■ **WHAT YOU NEED TO DO**: Edit the material from the line with "You are a computer-use agent. Viewport: 614px" to the line with "coord(509,376)" by changing "share icon button" to "share button", and return only those lines with nothing else altered.

■ **DATASET EXTRACT**:
[start]

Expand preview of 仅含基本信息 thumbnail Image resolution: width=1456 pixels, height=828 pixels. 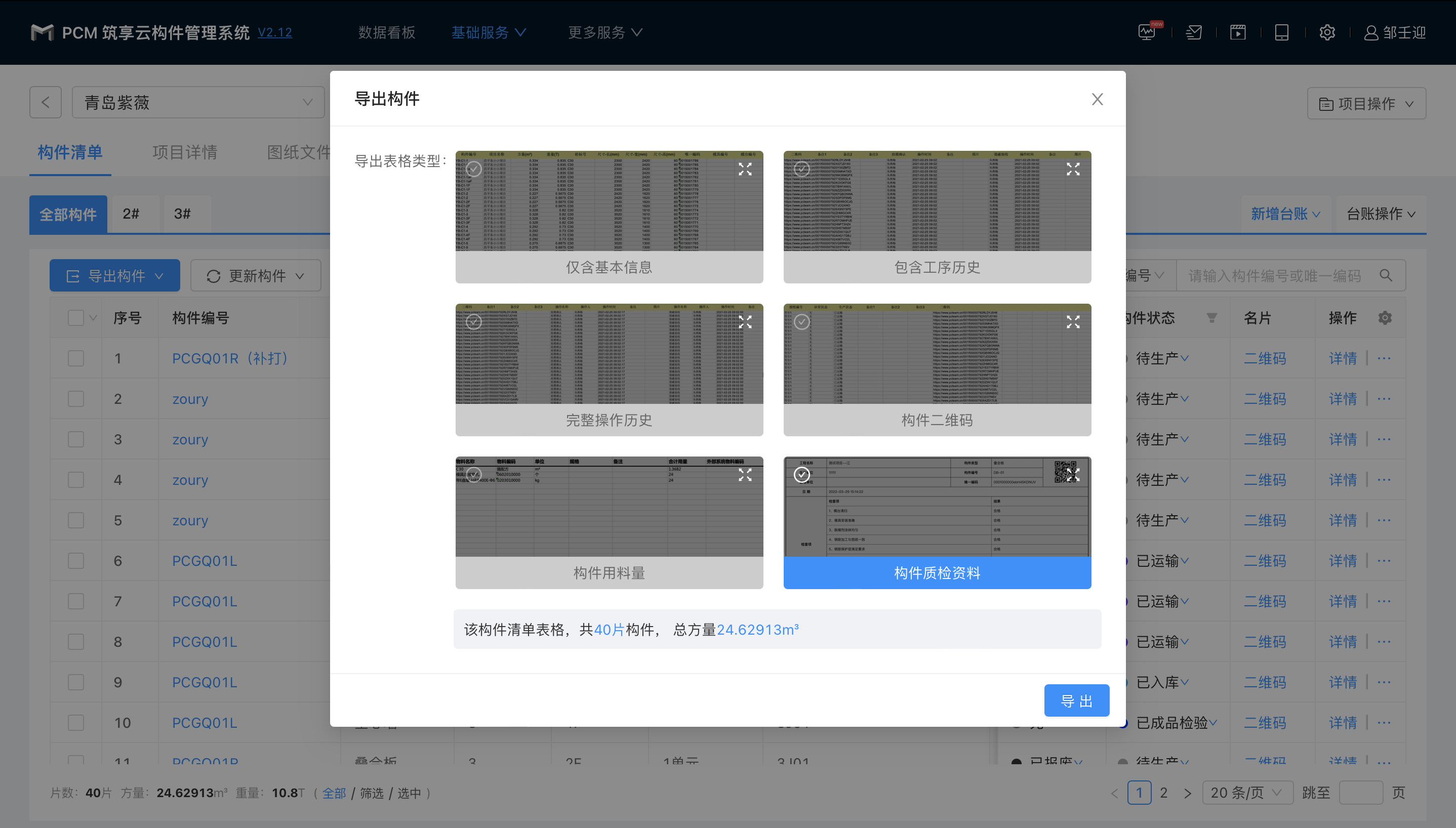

[end]
[start]

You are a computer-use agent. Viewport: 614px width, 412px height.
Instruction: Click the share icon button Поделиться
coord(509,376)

[end]
[start]

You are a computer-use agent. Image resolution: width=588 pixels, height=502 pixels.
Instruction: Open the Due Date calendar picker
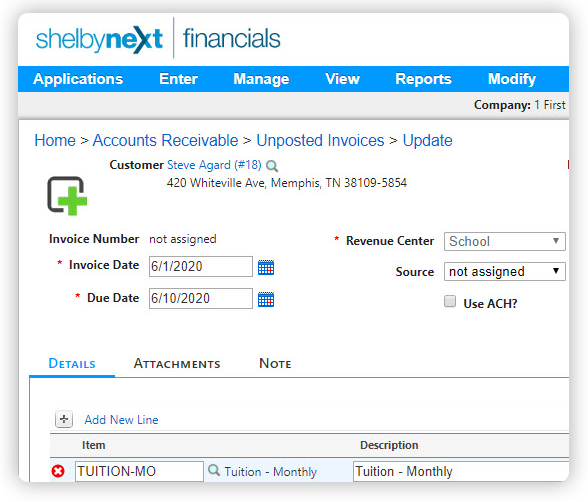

[end]

■ **SOLUTION TO THIS PROBLEM**:
You are a computer-use agent. Viewport: 614px width, 412px height.
Instruction: Click the share button Поделиться
coord(509,376)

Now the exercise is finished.